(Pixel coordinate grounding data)
= = =

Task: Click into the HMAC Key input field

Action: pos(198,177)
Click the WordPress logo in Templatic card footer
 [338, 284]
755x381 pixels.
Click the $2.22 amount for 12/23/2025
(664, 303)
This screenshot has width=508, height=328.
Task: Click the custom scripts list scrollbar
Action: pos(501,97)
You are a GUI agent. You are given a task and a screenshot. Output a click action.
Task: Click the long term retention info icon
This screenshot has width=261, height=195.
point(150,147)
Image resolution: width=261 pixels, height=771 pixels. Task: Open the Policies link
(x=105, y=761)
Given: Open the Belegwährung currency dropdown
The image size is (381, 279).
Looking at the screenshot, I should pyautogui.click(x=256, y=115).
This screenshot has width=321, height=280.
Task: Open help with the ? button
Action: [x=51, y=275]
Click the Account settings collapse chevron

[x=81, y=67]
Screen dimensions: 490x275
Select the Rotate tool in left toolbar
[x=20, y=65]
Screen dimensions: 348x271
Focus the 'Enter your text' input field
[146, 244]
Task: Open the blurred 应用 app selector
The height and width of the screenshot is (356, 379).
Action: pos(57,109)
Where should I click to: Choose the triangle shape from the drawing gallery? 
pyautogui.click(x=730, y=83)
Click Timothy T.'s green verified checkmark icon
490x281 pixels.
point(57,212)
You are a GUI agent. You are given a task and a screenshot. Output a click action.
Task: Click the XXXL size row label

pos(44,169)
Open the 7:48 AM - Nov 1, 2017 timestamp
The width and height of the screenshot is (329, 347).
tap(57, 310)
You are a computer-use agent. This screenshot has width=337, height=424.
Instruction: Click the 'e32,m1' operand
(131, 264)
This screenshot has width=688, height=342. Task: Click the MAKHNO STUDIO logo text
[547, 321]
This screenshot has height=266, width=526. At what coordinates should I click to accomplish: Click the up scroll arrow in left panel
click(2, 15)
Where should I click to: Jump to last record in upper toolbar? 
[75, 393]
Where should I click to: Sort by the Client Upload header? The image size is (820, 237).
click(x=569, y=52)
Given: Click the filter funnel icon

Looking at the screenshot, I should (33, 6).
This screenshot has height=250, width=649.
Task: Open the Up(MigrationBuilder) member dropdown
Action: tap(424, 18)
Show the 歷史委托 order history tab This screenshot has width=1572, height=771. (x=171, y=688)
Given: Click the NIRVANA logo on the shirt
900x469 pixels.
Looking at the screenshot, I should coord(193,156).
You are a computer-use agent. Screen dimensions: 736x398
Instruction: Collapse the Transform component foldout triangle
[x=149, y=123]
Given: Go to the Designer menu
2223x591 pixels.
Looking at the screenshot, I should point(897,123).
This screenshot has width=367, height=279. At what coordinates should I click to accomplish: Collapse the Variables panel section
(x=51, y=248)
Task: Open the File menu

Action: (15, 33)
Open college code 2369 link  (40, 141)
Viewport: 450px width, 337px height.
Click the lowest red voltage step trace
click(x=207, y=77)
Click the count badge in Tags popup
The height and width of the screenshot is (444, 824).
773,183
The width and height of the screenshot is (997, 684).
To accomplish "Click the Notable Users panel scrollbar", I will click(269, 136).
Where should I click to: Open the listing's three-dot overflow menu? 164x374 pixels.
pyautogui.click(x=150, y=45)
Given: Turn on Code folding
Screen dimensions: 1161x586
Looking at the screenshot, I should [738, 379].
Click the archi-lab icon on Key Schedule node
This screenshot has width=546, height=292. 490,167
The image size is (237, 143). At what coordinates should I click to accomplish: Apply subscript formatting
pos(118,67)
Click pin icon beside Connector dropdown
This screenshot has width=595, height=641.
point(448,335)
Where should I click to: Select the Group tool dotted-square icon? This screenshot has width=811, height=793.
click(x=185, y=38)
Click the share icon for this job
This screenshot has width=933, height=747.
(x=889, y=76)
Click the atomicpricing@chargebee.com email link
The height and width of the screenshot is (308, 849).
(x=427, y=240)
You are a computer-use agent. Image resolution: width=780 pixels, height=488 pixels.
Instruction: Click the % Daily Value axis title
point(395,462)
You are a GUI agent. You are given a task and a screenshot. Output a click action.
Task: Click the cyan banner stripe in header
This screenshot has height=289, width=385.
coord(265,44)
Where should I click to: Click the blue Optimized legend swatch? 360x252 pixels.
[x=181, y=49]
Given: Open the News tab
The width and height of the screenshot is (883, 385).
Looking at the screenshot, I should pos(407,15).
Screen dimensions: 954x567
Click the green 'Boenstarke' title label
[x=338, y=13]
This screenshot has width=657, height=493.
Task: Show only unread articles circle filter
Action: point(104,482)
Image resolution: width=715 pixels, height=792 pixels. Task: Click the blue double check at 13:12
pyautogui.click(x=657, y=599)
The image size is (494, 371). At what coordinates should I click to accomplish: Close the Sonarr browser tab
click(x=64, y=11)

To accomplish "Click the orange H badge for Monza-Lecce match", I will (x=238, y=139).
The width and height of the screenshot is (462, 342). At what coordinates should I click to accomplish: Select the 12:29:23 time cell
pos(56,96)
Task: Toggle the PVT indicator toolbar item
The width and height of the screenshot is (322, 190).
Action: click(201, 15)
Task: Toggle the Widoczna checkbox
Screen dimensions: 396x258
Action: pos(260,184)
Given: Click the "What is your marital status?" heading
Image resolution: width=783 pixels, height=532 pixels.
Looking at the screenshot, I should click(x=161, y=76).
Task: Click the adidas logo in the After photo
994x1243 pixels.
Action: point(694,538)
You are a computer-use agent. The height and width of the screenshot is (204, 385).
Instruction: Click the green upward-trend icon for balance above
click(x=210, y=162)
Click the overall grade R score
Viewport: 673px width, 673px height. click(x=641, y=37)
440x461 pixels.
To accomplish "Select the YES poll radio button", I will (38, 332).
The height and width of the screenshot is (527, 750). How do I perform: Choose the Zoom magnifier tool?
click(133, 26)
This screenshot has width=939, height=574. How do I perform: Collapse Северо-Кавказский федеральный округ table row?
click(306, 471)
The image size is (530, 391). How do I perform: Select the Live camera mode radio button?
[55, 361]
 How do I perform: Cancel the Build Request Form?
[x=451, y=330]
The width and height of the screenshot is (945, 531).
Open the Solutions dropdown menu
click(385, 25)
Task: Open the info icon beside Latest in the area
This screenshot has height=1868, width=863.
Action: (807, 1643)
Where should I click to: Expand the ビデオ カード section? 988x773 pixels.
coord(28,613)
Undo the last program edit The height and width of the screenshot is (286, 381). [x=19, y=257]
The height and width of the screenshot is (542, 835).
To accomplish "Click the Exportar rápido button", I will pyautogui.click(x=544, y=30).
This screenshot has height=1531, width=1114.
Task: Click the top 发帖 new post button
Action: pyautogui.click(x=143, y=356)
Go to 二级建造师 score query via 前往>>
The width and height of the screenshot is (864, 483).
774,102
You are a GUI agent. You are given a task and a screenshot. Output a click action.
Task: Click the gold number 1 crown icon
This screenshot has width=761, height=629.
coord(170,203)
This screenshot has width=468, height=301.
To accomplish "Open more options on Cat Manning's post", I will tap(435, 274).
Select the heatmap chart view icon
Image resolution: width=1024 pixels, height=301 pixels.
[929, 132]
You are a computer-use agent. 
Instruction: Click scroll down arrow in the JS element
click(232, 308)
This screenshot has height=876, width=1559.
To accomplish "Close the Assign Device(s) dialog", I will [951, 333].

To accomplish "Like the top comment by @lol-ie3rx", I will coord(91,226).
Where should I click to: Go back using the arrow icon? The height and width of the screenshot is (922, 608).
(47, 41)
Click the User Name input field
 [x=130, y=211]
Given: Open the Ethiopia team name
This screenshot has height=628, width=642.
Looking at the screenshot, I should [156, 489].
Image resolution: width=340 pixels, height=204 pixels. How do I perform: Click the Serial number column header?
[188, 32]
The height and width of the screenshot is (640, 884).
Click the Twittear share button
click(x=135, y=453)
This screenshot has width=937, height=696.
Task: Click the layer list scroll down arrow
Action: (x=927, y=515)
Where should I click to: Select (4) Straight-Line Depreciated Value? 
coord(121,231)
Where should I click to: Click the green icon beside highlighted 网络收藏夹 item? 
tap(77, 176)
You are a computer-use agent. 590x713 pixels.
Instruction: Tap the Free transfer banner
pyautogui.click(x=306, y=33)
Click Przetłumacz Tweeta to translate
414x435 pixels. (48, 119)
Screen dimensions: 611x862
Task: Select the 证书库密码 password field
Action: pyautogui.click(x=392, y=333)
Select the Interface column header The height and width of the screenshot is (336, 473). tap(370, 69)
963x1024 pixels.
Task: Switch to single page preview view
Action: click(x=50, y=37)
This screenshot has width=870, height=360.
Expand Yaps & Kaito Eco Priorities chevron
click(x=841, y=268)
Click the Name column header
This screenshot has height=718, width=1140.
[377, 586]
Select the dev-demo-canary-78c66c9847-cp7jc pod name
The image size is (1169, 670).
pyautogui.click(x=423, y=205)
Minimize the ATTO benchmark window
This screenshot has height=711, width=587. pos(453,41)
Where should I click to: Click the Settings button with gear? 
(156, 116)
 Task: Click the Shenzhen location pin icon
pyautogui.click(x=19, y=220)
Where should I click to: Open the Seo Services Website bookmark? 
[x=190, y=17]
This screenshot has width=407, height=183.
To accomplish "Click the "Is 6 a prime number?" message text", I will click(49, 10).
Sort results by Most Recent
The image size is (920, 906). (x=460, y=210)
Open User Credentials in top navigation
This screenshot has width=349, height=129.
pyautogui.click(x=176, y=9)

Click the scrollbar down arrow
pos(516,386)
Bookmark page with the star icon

= = =

- _Brief_: Search the entries above for the word "Toggle", and copy every line where it occurs.

- _Output for this exercise_:
Task: Toggle the PVT indicator toolbar item
Task: Toggle the Widoczna checkbox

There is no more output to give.